━━ EXCERPT TO READ ━━
A Newfoundland soldier's story: Forgotten no longer
How a century-old wrong was righted by a present-day member of the military from Sunnyside
This is a story about two soldiers from Sunnyside — one who died almost a century ago and was never properly recognized for his sacrifice, and another who decided to right that wrong.
Pte. John Charles Piercey was 18 when he sailed with the Royal Newfoundland Regiment to Scotland in 1915.
In her home in Norman's Cove, Piercey's niece Yvonne Warren has mementos of her uncle's life; his medals and a picture of him with her mother.
She was unaware that his name wasn't mentioned on a war memorial anywhere.
"I thought that his name was there but apparently it wasn’t," Warren said.
She found out from another soldier from Sunnyside, Cpl. Roger Snook.
Snook served in Afghanistan. He's in the Reserves now, a Canadian Ranger based in Gander.
Two years ago, Snook was attending the Memorial Day service in his hometown when someone told him about the forgotten veteran.
"I said, ‘Gosh, we’ve got to do something for him, there’s got to be some way to remember this man,’ " said Kevin Stacey of the Sunnyside Heritage Committee.
"So Roger was the man I turned to."
Snook thought the situation just wasn’t right. He wanted to do something about it.
"It even came to the point that I had a dream about him on the battlefield," Snook said.
"And it was almost like he was saying, 'Now that you know about me, don’t let them forget about me.' "
The next day, Snook began his research. He tracked down Piercey's relatives, and found medical records that show Piercey should have never been on the battlefield that day.
He was being treated in a field hospital for trench foot. Days before the big battle he begged to go back to his unit.
━━━
● **YOUR GOAL**
Rewrite the Newfoundland soldier story from "In her home" up to and including "something about it.", changing "Memorial Day service" to "Remembrance Day service".
━━ RECORD SET ━━
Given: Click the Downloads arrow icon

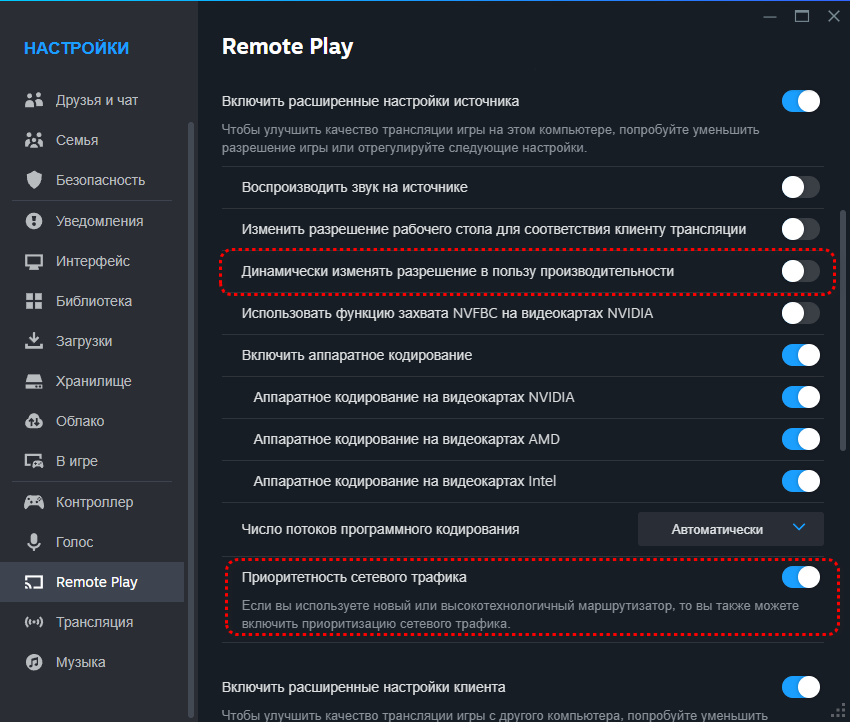Looking at the screenshot, I should pyautogui.click(x=34, y=341).
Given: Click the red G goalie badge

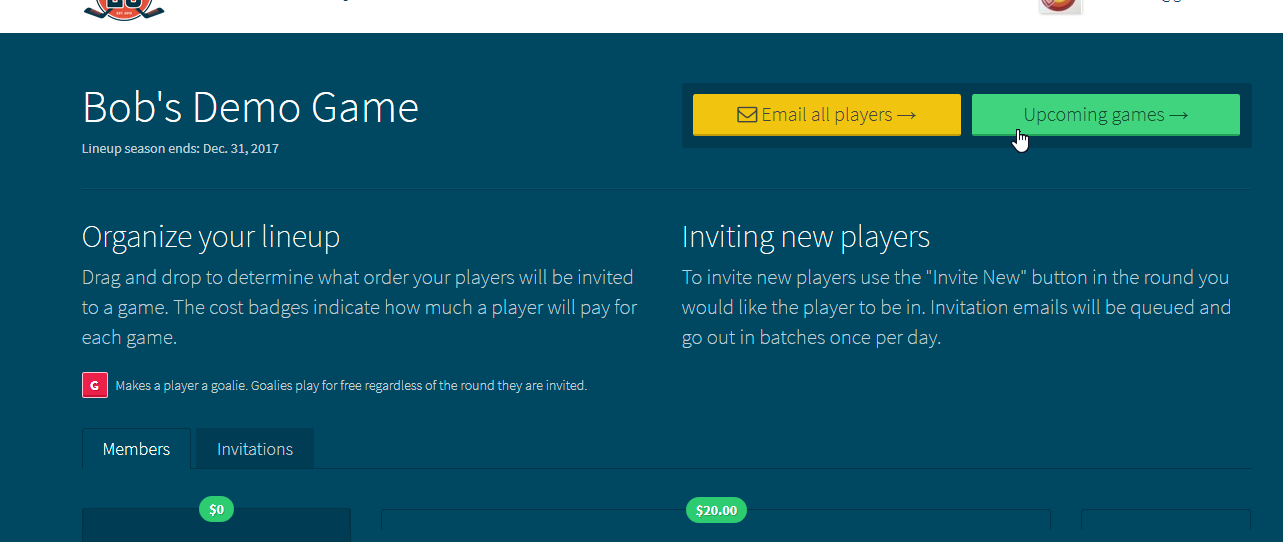Looking at the screenshot, I should pyautogui.click(x=94, y=385).
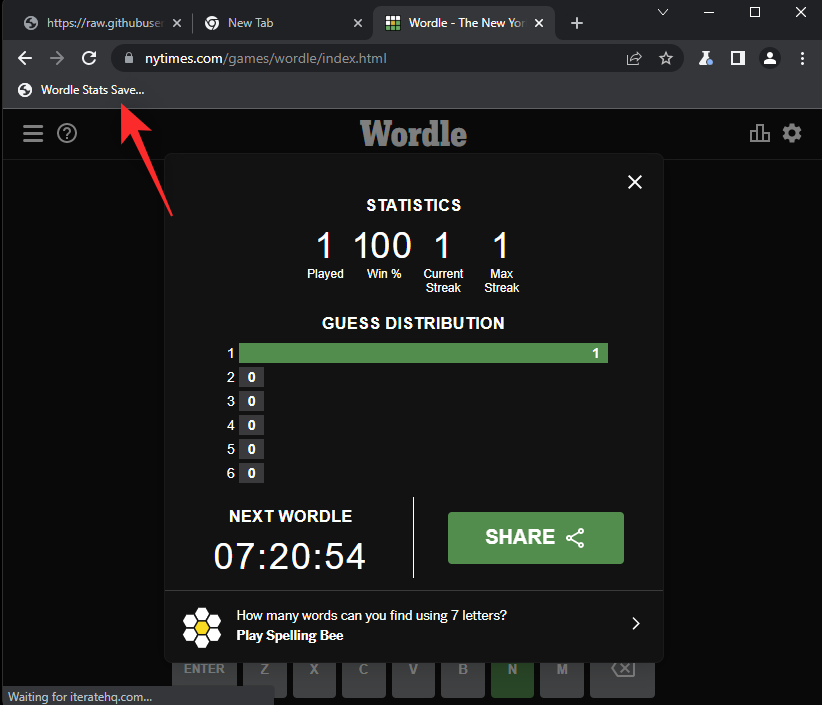Bookmark this page with the star icon

(666, 58)
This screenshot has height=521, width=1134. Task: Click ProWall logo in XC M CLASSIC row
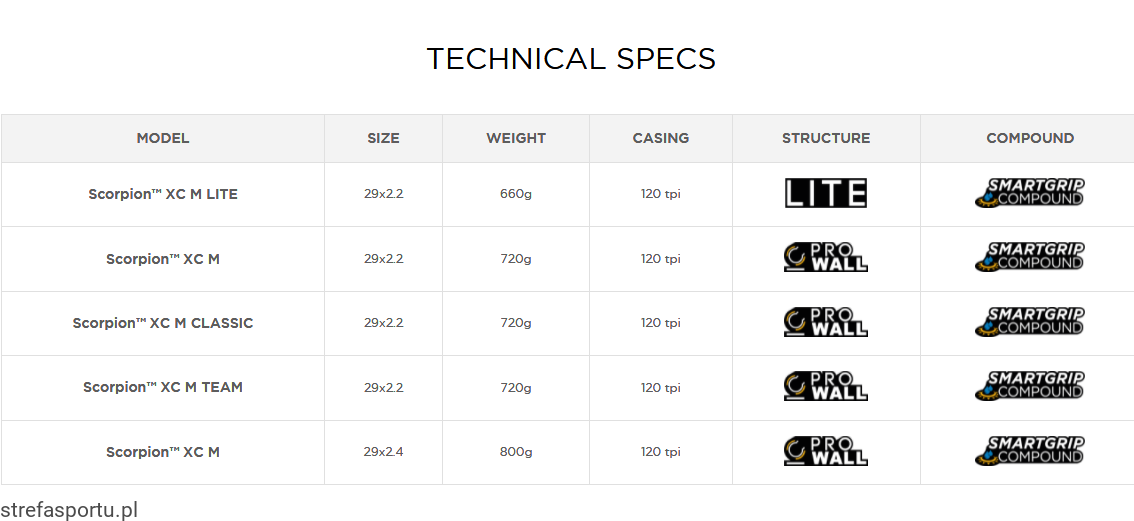pos(825,322)
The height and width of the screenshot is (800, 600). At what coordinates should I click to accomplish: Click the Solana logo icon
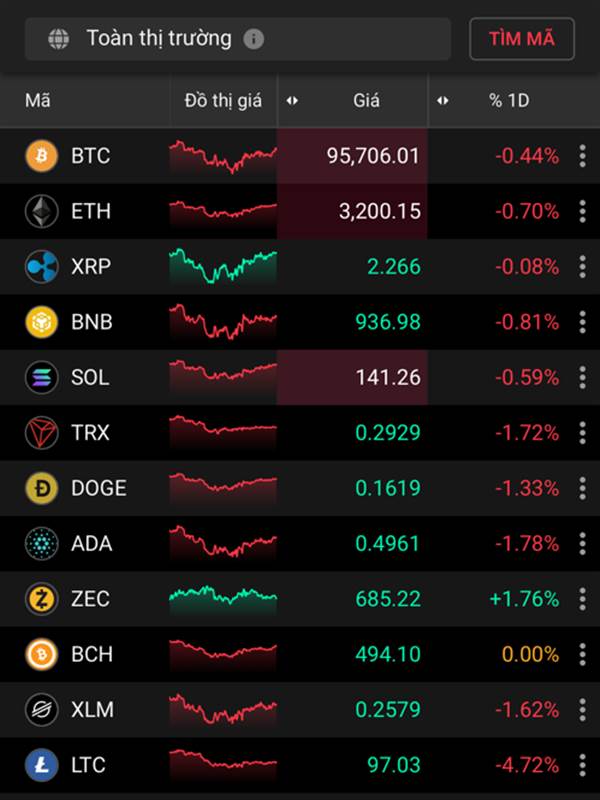[42, 377]
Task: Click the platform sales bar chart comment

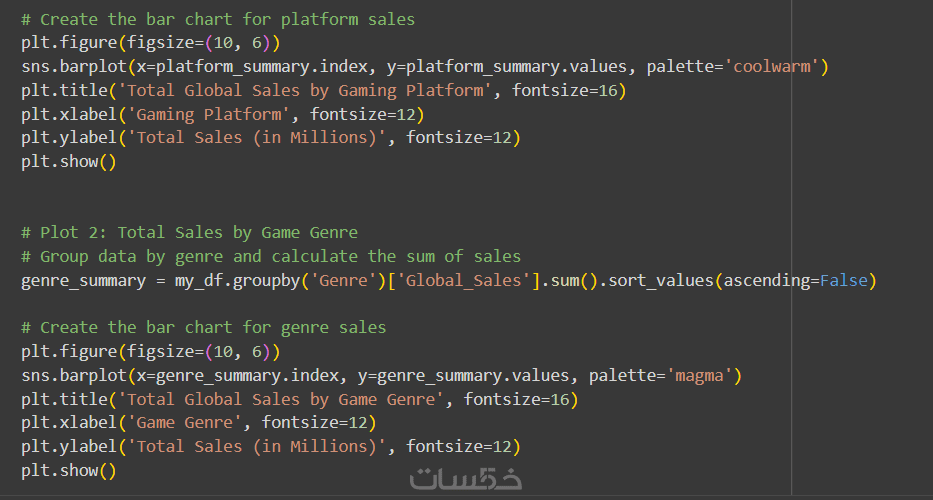Action: pos(217,19)
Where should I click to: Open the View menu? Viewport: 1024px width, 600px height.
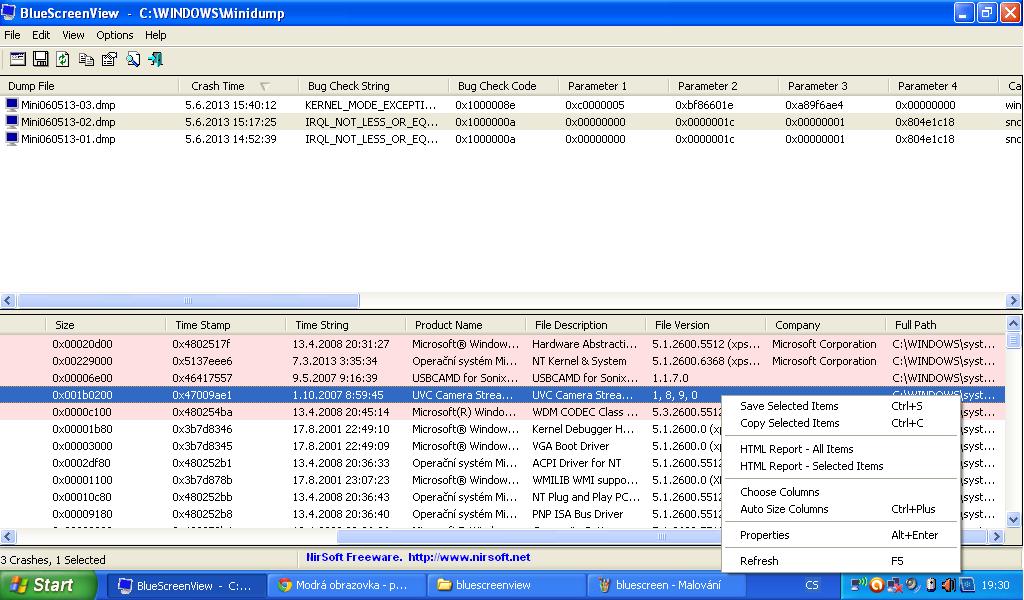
━━━
● **OUTPUT OF THE TASK**
In her home in Norman's Cove, Piercey's niece Yvonne Warren has mementos of her uncle's life; his medals and a picture of him with her mother.
She was unaware that his name wasn't mentioned on a war memorial anywhere.
"I thought that his name was there but apparently it wasn’t," Warren said.
She found out from another soldier from Sunnyside, Cpl. Roger Snook.
Snook served in Afghanistan. He's in the Reserves now, a Canadian Ranger based in Gander.
Two years ago, Snook was attending the Remembrance Day service in his hometown when someone told him about the forgotten veteran.
"I said, ‘Gosh, we’ve got to do something for him, there’s got to be some way to remember this man,’ " said Kevin Stacey of the Sunnyside Heritage Committee.
"So Roger was the man I turned to."
Snook thought the situation just wasn’t right. He wanted to do something about it.